──────── SUPPLIED DATA ────────

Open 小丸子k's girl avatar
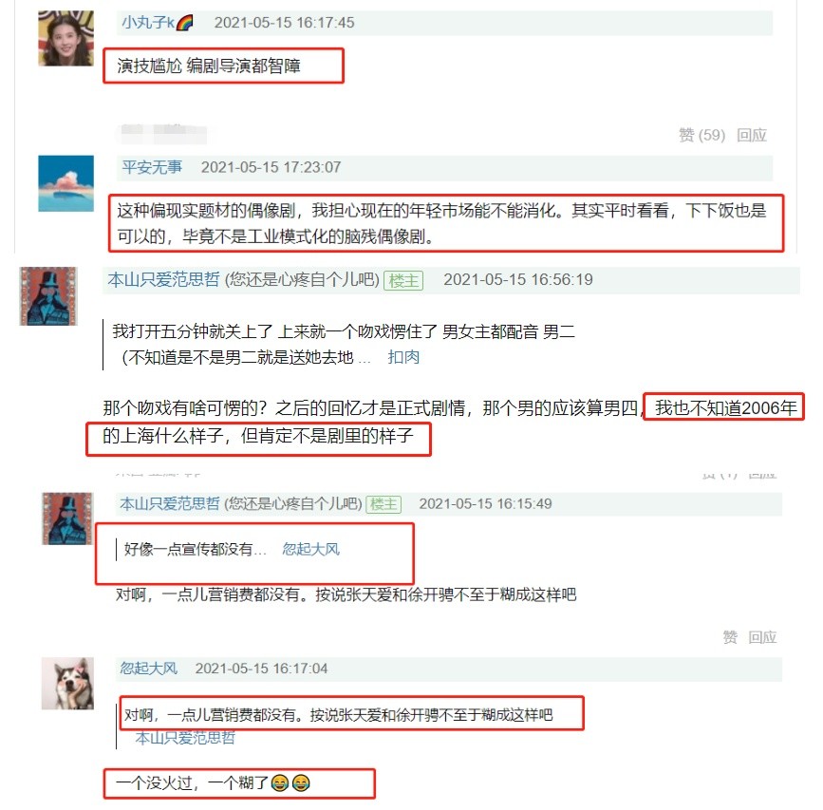pyautogui.click(x=66, y=38)
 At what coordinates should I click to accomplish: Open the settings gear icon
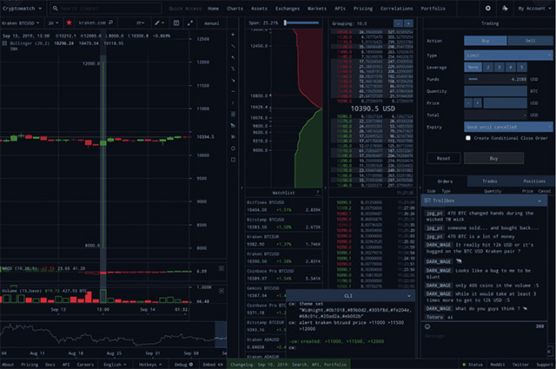coord(488,8)
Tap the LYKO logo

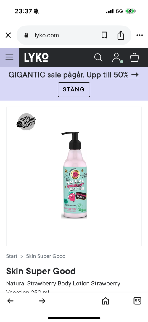(36, 58)
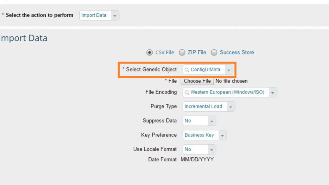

────────

→ **WHAT YOU HAVE TO DO**:
Return the records above exactly as written. Do not include their images.

→ **THE COMPLETED TASK**:
Open 小丸子k's girl avatar
pyautogui.click(x=66, y=38)
 At what coordinates should I click to accomplish: Open the settings gear icon
coord(488,8)
Tap the LYKO logo

(36, 58)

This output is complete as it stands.